Today was set for getting an
orientation to the hospital and a tour so that when I go back tomorrow. I will
know what I’m doing. It took a good hour or two to get some paperwork in order.
This is somewhat expected as the entire day is set aside to take care of just a
few things, but hey… TIA. (TIA means “this is Africa” and can refer to the fact
that things don’t happen with the same speed and efficiency that they do in the
western world.) Then I went on a tour of the hospital which is all open to the
outside. No AC which reminded me about one weekend during which the power
system and the back-up generators failed at one of the hospitals in Pensacola.
Apparently there is a mandate in Florida that patients cannot be made to stay
in rooms that are warmer than 75F. Therefore these patients were all
transferred to neighboring hospitals. I am not sure what temperature it was in
the hospital today but I can undoubtedly say it was more than 75F and no
patients were complaining. Plus, there were no divisions between patient rooms.
The hospital wards are one long narrow room with beds lined up on either side
and patients (some incredibly sick and with infectious diseases) lying in the
beds without anything between them. Imagine the pictures of people in hospitals
when the Spanish flu hit… the hospital looks a lot like those.
Wards are divided into men’s wards
and women and children’s wards. I am to be assigned to ward 5 for the first
week with Dr. Abdul on internal medicine. As today was my orientation day, I
came in about halfway through rounds and tried to understand what was going on.
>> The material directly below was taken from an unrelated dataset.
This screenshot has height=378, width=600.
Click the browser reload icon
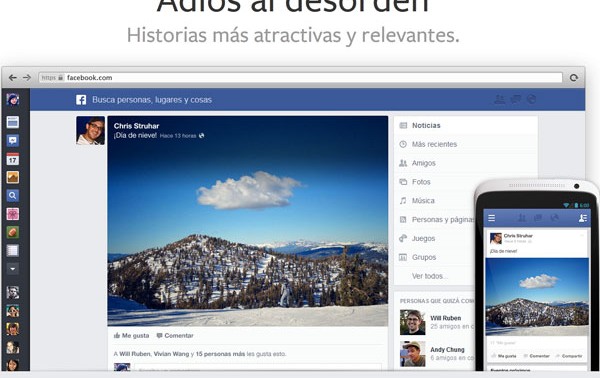(x=573, y=78)
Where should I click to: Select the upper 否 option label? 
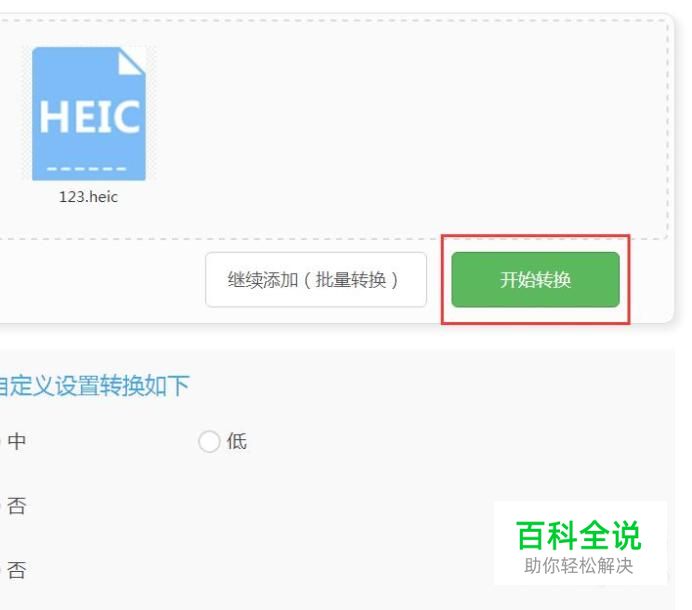tap(17, 506)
It is a little challenging to try to decipher the conversation that happens
with the patient in Swahili, but becomes a little clearer as the patient is
presented in English. I got to hear about half of the patients’ problems which
included severe pancytopenia in 2 cases, stroke, malaria, and kidney failure.
In talking to the doctor that I have
been assigned to for this week and trying to explain where I am in school in
relation to graduation. I learned to my surprise that I already have more
training that he does in terms of the number of years of school. Dr. Abdul is a
newly graduated MD intern (I think this is the equivalent of a PA in a way).
However, because of the fact that doctors are so few and far between, he is
charged with running a ward. It is strange and overwhelming to know that if I
were here, I would be in charge of running a medical ward all by myself.
I was driven home at the end of the
day by Kassim who is contracted by Elective Africa as a driver, and he drives a
tuktuk. This is a 3 passenger taxi of sorts and there are tons of them
throughout the city. They are relatively fast because their smaller size allows
them to weave in and out of traffic between the larger cars and buses. Thank
goodness that Kassim is a relatively conservative driver because traffic rules
here are “more like guidelines than actual rules.”